Architecture high-level overview

The Prometheus stack consists of many separate programs / applications, which all have a dedicated responsibility. They all communicate with each other via HTTP to achieve their overall goal: observability of your (possibly large-scale) distributed system. The team behind Prometheus chose this separation-of-concerns-approach so that each program can be configured and deployed separately (on different machines, if necessary). It also reduces the complexity of each individual program. Let’s take a look at the Prometheus architecture diagram of the official documentation:

Prometheus official architecture

At the heart we have the Prometheus server, which has several sub-systems, most notably the TSDB, the retrieval component, and a HTTP server. The TSDB is a persistent, disk-based Time Series Database. The retrieval component regularly pulls “metric data” from other applications that expose these metrics (via HTTP), e.g. every 15 seconds, and stores them in the TSDB. This regularly pulling is also called “scraping”. The Prometheus HTTP server offers a REST endpoint that allows other systems, such as Grafana, to query stored metrics data.

In general terms, metrics are numeric data that provide information about a particular service (e.g. a process) or system (e.g. a server node). A concrete example could be the disk usage of a node, or the total number of requests made to a HTTP server (or to a specific HTTP path). Metrics are stored in a TSDB where they can be efficiently compressed, processed and retrieved.

In Prometheus, metrics have a simple format: <name>{label1=value1,label2=value2,...} <float64 value>

A concrete example: prometheus_target_metadata_cache_bytes{scrape_job="alertmanager"} 5672

In Prometheus, metrics are created by applications such as exporters (see right below for more details). Metrics are exposed as plain text via HTTP, typically on a /metric endpoint, with one metric per line. As you can see, there is no timestamp in the output, because Prometheus expects that the returned metrics reflect the current state, and Prometheus will add the timestamp when storing the scraped data into its TSDB.

********************

# APPLY WHAT YOU READ
1/ Based on the Prometheus architecture overview:
(a) What protocol do the programs in the Prometheus stack use to communicate with each other?
(b) What is the retrieval component's regular pulling of metric data called?
(c) Why does the exposed metrics output contain no timestamp?
2/ How would the Prometheus architecture overview go on after its last sentence? Write the next part.

# INFORMATION PROVIDED
********************

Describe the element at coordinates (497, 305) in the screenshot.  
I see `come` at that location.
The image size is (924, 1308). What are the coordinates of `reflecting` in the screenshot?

********************

# ANSWERS TO THIS EXERCISE
1/
(a) HTTP.
(b) Scraping.
(c) Prometheus expects the returned metrics to reflect the current state, and it adds the timestamp itself when it stores the scraped data in its TSDB.

2/
Where do metrics come from, you ask? There are two basic types of applications that expose metrics:

  1. Your own application, for which you implement a /metrics HTTP endpoint offering these metrics. The Prometheus community has built SDKs simplifying this task, for all common programming languages.
  2. A third-party exporter. An exporter is an application which scrapes metrics from a third-party system (e.g. a database server, or the host’s operating system kernel) using that system’s proprietary APIs, and converts the obtained metrics to the Prometheus metrics format, also exposing them on the /metrics endpoint. The third-party system itself is not aware that it is being observed. There are hundreds of ready-to-use exporters, see here and here! The most famous one is node exporter, which extracts metrics from a compute node, e.g. the usage of memory, storage, networking and CPUs. Another important one is cAdvisor, which exports resource usage and performance characteristics of running Docker containers.

Back to scraping. At the end of each scrape loop, Prometheus evaluates alert rules on the metrics stored so far. You write these alert rules using Prometheus’ query language, PromQL. An example for an alert rule might be “disk usage of any disk on any node has exceeded 90%”. If any of the configured alert rules are triggered, Prometheus generates an alert and pushes it to the Alertmanager application. Note that the alert is just a (JSON) object, no emails, pager messages, etc. have been sent yet! When the Alertmanager receives the alert, it stores it in its internal database. The Alertmanager deduplicates and groups the alerts (to reduce spam), using a configuration you provided. It then generates alert notifications, i.e., it routes alerts to the correct receiver, such as email, or PagerDuty.

There are two more boxes in the architecture diagram that require an explanation:

  • Pushgateway & short-lived jobs: if you want Prometheus to collect metrics of an application or job (e.g. a cron job) that has a very short life span (that is shorter than Prometheus’ scrape interval), you’d have a problem: the application (and its /metrics HTTP endpoint) might not be alive when Prometheus attempts to scrape it. To circumvent this problem, you run a tool such as Pushgateway, which is a permanently-running metrics cache that short-lived jobs can push metrics to. Prometheus then scrapes these cached metrics from the Pushgateway’s /metrics endpoint.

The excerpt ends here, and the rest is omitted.